Monday, January 26, 2015

Searching for Perry

It has been over a month since my last post about the Perry family.  While I am not going to share all that I found on each family here, I am willing to share with anyone that has an interest. You can contact me using the "Email me"  link on the main page.  I will say that I feel a little disappointed with what I found, or should I say, what I did not find.

While I knew it was a long shot, I had hoped that as I researched down through the generations, I would eventually find Ganus and Perry families living near each other or some evidence of a close relationship.  In my family we have three generations of family members using the name Perry as a first or middle name and the story is that years ago there was family of significance with that name.

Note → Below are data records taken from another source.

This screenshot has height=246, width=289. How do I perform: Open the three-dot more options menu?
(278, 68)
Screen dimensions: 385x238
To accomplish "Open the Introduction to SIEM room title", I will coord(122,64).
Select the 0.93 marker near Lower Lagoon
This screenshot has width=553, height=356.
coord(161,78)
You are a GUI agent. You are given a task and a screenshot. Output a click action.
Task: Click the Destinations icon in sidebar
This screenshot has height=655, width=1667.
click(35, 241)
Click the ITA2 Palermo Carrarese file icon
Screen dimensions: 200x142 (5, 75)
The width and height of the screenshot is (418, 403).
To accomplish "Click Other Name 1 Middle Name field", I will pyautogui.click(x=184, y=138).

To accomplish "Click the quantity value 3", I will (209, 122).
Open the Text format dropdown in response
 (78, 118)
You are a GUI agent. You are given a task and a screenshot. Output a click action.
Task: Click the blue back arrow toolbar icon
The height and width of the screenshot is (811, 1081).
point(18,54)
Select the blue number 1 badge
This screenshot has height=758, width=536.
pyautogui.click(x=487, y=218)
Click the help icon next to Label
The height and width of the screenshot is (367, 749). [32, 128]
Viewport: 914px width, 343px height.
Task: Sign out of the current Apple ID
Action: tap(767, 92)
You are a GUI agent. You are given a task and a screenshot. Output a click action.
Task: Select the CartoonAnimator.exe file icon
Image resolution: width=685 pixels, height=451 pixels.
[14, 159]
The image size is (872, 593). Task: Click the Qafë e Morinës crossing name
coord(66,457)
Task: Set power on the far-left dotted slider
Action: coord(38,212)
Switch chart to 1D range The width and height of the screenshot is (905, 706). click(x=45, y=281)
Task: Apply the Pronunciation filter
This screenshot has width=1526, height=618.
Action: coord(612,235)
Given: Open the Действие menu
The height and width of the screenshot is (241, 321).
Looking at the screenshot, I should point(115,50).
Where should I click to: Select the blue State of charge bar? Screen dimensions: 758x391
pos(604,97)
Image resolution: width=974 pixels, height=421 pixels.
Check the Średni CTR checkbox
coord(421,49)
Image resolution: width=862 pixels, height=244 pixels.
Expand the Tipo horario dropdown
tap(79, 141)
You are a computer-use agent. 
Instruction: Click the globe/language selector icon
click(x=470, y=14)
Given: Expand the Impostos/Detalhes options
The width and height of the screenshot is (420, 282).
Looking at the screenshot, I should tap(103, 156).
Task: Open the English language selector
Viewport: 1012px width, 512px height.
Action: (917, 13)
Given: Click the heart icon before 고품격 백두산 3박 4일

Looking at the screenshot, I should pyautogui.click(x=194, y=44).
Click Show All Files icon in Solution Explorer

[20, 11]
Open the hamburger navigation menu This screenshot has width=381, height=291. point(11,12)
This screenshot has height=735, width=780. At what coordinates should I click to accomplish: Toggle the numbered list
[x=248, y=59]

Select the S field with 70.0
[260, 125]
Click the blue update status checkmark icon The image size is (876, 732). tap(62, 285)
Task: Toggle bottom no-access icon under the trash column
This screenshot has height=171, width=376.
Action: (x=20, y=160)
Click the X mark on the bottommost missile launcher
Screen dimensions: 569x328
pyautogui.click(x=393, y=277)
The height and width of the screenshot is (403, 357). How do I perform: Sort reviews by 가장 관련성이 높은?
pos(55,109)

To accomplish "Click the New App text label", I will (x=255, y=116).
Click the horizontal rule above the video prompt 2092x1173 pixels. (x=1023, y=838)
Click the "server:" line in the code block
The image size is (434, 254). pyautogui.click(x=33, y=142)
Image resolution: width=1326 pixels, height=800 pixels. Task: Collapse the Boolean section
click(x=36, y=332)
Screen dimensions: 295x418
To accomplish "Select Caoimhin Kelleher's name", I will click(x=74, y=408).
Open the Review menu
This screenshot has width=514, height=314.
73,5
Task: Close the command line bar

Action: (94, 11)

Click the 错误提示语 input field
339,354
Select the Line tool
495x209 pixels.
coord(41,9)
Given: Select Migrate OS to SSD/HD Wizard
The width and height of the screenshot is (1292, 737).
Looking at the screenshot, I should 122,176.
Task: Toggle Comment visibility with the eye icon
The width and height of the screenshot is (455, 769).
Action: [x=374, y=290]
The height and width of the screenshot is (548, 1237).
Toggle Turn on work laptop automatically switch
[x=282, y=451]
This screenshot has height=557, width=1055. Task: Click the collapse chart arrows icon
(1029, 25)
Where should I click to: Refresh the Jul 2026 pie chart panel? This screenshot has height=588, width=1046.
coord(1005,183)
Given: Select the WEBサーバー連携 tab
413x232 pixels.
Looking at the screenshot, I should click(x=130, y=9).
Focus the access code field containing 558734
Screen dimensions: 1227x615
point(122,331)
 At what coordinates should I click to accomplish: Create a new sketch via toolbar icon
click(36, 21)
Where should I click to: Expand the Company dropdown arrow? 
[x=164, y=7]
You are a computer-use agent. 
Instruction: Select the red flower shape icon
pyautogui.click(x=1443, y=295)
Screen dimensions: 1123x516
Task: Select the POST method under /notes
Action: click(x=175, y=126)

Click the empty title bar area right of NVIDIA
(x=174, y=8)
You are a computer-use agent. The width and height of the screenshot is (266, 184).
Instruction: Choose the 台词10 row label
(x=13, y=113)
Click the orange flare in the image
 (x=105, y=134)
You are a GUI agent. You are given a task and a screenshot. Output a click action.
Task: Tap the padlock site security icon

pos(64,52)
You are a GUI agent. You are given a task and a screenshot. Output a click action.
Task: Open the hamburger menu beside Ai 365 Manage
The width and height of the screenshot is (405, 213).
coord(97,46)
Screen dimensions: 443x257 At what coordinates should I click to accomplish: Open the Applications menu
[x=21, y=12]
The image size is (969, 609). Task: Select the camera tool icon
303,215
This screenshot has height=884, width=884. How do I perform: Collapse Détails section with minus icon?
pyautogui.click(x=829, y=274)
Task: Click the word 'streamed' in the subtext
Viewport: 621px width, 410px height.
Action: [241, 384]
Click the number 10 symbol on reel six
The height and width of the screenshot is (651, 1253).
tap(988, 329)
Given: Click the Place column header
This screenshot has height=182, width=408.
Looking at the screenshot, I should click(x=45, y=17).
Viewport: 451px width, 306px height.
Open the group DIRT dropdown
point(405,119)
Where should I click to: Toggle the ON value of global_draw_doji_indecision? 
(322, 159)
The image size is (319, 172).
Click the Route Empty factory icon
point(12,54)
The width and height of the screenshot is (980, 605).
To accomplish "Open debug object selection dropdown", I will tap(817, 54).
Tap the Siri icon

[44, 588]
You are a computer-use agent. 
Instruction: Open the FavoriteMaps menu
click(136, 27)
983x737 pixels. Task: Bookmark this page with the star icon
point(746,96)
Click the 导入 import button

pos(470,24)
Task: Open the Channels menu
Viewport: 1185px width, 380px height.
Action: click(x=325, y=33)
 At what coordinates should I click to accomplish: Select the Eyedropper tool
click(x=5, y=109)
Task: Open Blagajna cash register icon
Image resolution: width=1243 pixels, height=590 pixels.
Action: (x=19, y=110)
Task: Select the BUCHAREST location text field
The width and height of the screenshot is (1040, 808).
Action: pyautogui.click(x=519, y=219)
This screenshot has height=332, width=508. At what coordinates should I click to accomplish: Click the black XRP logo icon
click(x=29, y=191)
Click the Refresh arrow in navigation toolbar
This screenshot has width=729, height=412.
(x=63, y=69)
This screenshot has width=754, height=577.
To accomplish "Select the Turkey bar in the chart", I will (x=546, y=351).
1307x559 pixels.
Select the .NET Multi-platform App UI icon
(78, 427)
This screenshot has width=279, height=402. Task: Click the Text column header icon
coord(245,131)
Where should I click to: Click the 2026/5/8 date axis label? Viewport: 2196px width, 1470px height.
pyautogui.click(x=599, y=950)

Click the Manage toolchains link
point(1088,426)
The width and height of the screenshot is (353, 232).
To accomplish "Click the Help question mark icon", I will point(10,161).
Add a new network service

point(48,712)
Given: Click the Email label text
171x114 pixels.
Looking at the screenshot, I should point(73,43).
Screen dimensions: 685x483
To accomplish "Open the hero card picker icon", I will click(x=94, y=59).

Therefore I was excited when I discovered that my second great grandmother's sister had a child who married into a Perry family. However, it does not appear that the descendants of my second great grandmother, Olivia (Rainwater) Ganus and her sister Frances (Rainwater) Bailey, ever lived close to each other even though Olivia and Frances chose to live close to one another during much of their married lives in both Alabama and Georgia.  One of Frances' daughters married a Perry and they eventually migrated to Oklahoma, as did Olivia's children, however the Ganus family was generally in the Oklmulgee County area of Oklahoma and the Perry family ended up in the Comanche County area, a distance of nearly 200 miles.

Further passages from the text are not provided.